__LISTED ENTRIES__.
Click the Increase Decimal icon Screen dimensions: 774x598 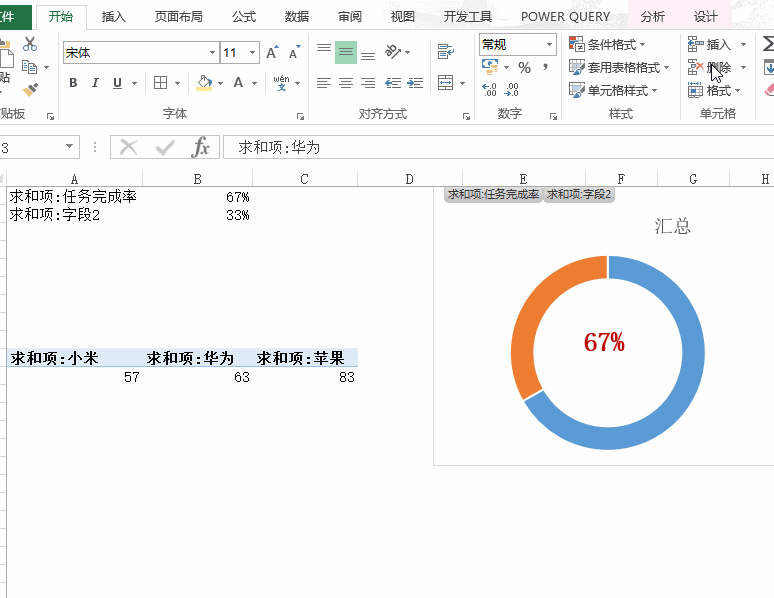point(489,90)
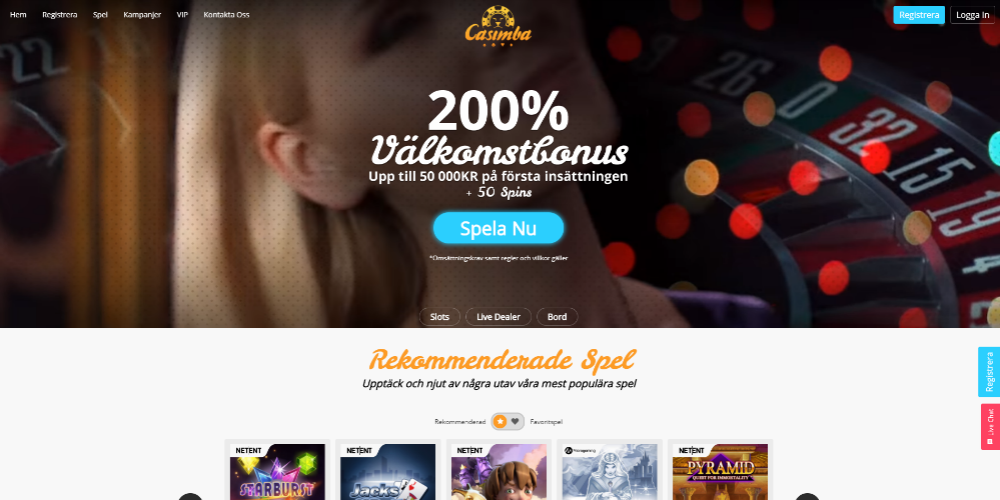The image size is (1000, 500).
Task: Select the Slots category pill
Action: tap(439, 317)
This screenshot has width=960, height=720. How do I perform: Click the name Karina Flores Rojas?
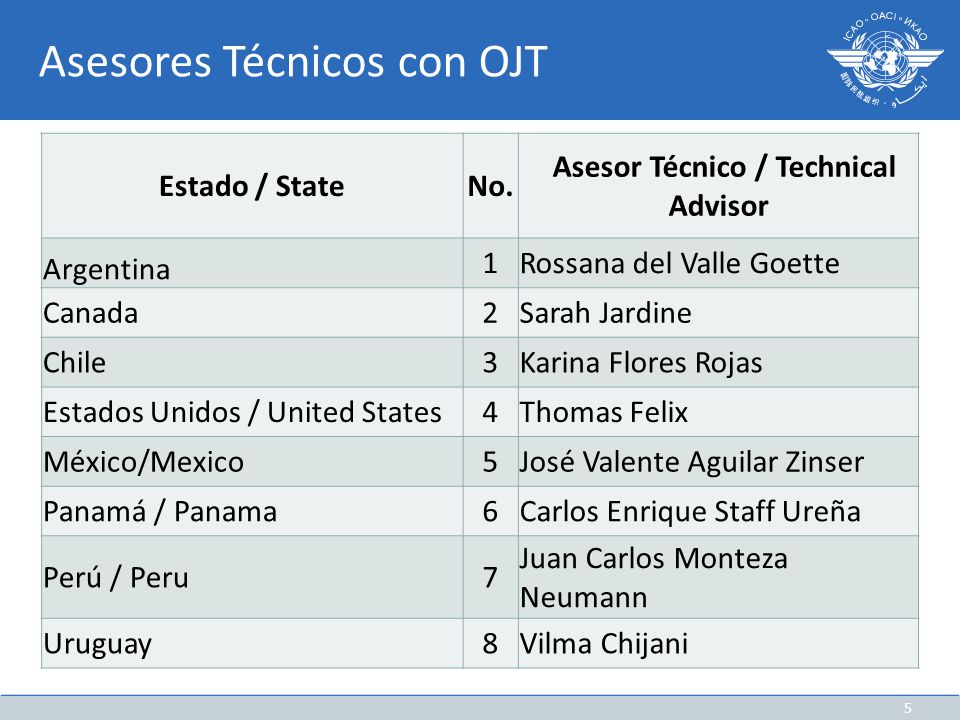click(x=641, y=363)
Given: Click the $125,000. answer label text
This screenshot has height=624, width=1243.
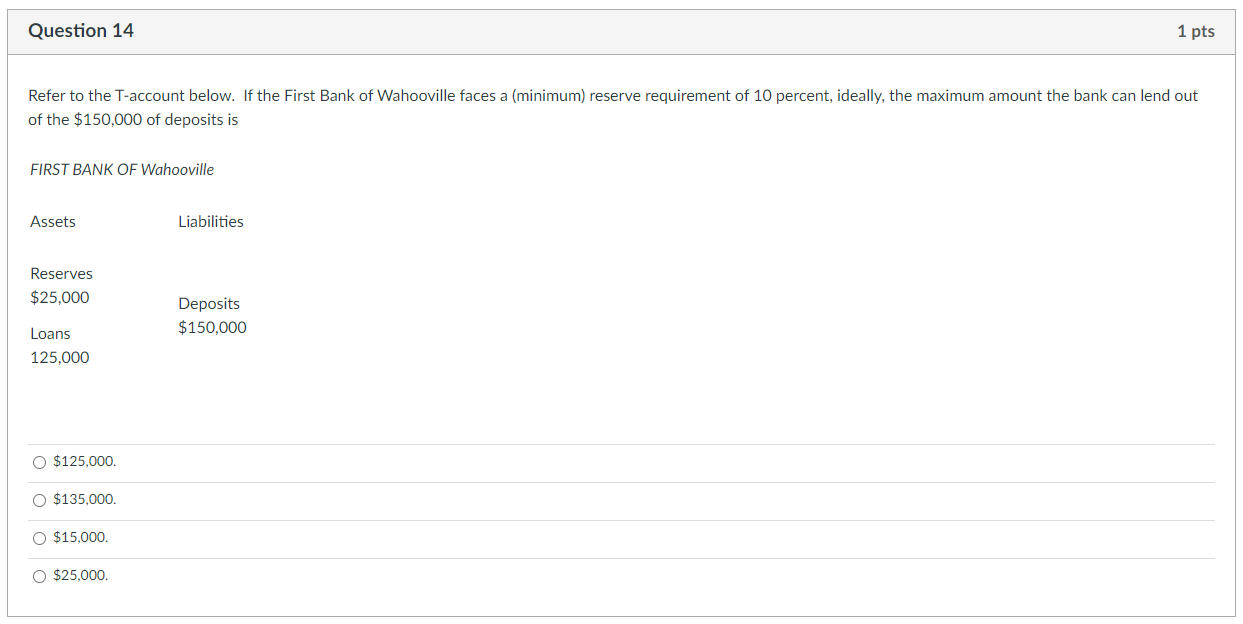Looking at the screenshot, I should pyautogui.click(x=84, y=461).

__YOUR INSTRUCTIONS__. Having located the line with "This screenshot has width=960, height=720.", transcribe exactly and only the lines from it to the final line of the material, skipping the pictures.

__ANSWER SPACE__.
This screenshot has width=960, height=720. How do I perform: Click the name Karina Flores Rojas?
click(x=641, y=363)
Given: Click the $125,000. answer label text
This screenshot has height=624, width=1243.
Looking at the screenshot, I should pyautogui.click(x=84, y=461).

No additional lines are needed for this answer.